(Word and element locating records)
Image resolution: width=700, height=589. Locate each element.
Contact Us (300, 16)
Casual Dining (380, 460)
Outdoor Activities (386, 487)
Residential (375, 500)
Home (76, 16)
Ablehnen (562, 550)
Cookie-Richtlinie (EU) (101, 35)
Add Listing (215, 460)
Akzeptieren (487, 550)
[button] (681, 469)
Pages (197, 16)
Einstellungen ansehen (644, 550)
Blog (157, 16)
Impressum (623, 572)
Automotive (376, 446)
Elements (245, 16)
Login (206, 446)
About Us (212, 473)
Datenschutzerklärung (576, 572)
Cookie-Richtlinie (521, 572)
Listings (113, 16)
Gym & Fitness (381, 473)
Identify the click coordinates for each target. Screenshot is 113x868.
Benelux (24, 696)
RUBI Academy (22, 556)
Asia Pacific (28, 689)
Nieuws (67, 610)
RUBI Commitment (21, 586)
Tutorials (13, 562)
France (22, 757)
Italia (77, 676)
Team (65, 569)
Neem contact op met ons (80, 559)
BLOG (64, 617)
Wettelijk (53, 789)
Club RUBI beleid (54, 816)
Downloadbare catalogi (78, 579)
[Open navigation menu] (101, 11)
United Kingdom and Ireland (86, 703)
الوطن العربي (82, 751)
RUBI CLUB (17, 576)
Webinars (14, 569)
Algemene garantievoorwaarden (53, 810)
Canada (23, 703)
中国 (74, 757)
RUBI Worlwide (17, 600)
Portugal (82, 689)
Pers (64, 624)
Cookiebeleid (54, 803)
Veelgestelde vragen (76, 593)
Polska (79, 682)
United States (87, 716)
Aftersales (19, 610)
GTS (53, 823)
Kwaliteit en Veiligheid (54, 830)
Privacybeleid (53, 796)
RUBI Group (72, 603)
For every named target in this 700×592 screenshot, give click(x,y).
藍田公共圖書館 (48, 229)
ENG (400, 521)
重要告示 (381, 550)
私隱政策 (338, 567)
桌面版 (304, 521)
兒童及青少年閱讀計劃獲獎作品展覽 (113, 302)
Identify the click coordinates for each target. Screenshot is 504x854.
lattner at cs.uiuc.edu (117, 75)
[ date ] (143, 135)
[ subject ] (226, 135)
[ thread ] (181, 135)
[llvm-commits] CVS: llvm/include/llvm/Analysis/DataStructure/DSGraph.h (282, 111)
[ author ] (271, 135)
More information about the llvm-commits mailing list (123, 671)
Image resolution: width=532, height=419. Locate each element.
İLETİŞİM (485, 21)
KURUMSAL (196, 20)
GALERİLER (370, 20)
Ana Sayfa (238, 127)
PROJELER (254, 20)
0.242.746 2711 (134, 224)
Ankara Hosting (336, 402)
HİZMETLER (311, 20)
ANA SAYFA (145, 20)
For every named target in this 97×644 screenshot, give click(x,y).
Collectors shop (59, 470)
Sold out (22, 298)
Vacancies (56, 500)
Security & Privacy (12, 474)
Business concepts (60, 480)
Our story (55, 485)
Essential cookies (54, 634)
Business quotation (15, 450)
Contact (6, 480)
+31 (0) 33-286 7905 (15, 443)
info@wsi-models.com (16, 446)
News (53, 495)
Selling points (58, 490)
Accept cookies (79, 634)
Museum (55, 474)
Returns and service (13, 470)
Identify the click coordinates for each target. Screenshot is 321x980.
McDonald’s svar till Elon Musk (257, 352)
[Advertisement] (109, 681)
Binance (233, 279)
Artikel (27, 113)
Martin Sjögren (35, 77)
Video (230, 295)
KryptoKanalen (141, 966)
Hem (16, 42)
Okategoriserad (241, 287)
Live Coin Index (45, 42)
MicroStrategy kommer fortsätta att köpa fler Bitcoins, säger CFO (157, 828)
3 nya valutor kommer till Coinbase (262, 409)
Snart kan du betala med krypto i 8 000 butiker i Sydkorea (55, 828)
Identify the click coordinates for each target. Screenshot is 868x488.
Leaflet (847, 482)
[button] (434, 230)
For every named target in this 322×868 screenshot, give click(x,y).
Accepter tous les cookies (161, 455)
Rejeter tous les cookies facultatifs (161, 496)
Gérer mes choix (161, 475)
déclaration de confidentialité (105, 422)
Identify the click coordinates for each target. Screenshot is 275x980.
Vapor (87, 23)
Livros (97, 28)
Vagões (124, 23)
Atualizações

*Set task*
Please rewrite the part of the records that opens with the line containing "Accept cookies (79, 634)" and closes with the last line of the records, adding 30 to each number in the answer coordinates. Keep every other line and number unchanged.

*Finished task*
Accept cookies (109, 664)
Museum (85, 504)
Returns and service (43, 500)
Identify the click coordinates for each target. Screenshot is 321x980.
McDonald’s svar till Elon Musk (287, 382)
[Advertisement] (139, 711)
Binance (263, 309)
Artikel (57, 143)
Martin Sjögren (65, 107)
Video (260, 325)
KryptoKanalen (171, 996)
Hem (46, 72)
Okategoriserad (271, 317)
Live Coin Index (75, 72)
MicroStrategy kommer fortsätta att köpa fler Bitcoins, säger CFO (187, 858)
3 nya valutor kommer till Coinbase (292, 439)
Snart kan du betala med krypto i 8 000 butiker i Sydkorea (85, 858)
Identify the click coordinates for each target. Screenshot is 868x488.
Leaflet (877, 512)
[button] (464, 260)
For every named target in this 322×868 screenshot, give click(x,y).
Accepter tous les cookies (191, 485)
Rejeter tous les cookies facultatifs (191, 526)
Gérer mes choix (191, 505)
déclaration de confidentialité (135, 452)
Identify the click coordinates for each target. Screenshot is 275x980.
Vapor (117, 53)
Livros (127, 58)
Vagões (154, 53)
Atualizações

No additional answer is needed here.